We are using the excellent Scratch tutorial videos created by Adeolu Owokade (@dhackdheolu and @DhackInstitute), a Nigerian educator, to introduce our 3rd and 4th grade students this year to Scratch and basic coding blocks. Today’s video was “Look – I’m walking!”

After watching this 3 minute video, students worked on their Chromebooks in their own Scratch accounts to create a similar animation. Then, they were free to continue working on their own projects which they started several weeks ago.

One of our fourth graders asked me a couple weeks ago to help him create a cannon that would shoot. He created a sprite for the cannon and the cannon ball, but didn’t know how to make the animation. I had suggested a rather complicated script sequence which would make the cannon ball always move to the exact location of the cannon. We also talked about the “move to front” block which could keep the cannon ball hidden behind the cannon until the button was pressed to shoot.

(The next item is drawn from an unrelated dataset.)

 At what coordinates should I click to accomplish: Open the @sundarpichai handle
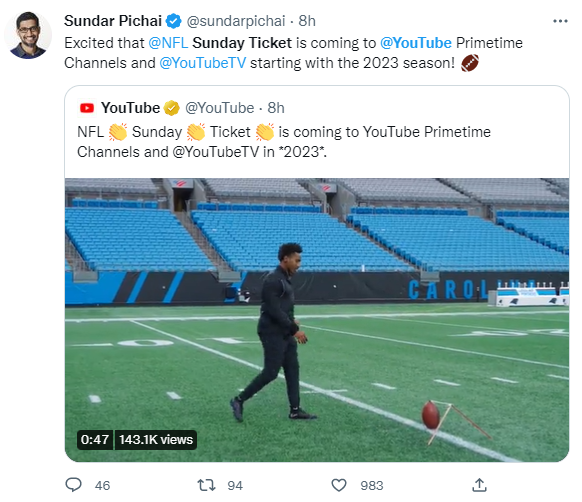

Today, that 4th grader discovered (on his own) the Scratch “Go to () (Motion block)” which does the exact same thing as the block sequence I’d showed him, but in a simpler form. After he showed this to the class and explained it, I mentioned that sometimes people will say “code is poetry.” I explained more poetic code is often simpler and more concise, doing the same thing as longer code but in a shorter and more beautiful way. That’s what I thought of when we experienced this code discovery today.

Here is the almost 2 minute video of his Scratch creation, and explanation of his code.

After class I added this video to his Seesaw learning journal, so his parents can see and hear some of his coding work from today’s Coding Club and this video will become part of his school digital portfolio. It was so fun to learn some new coding blocks and animation strategies together today!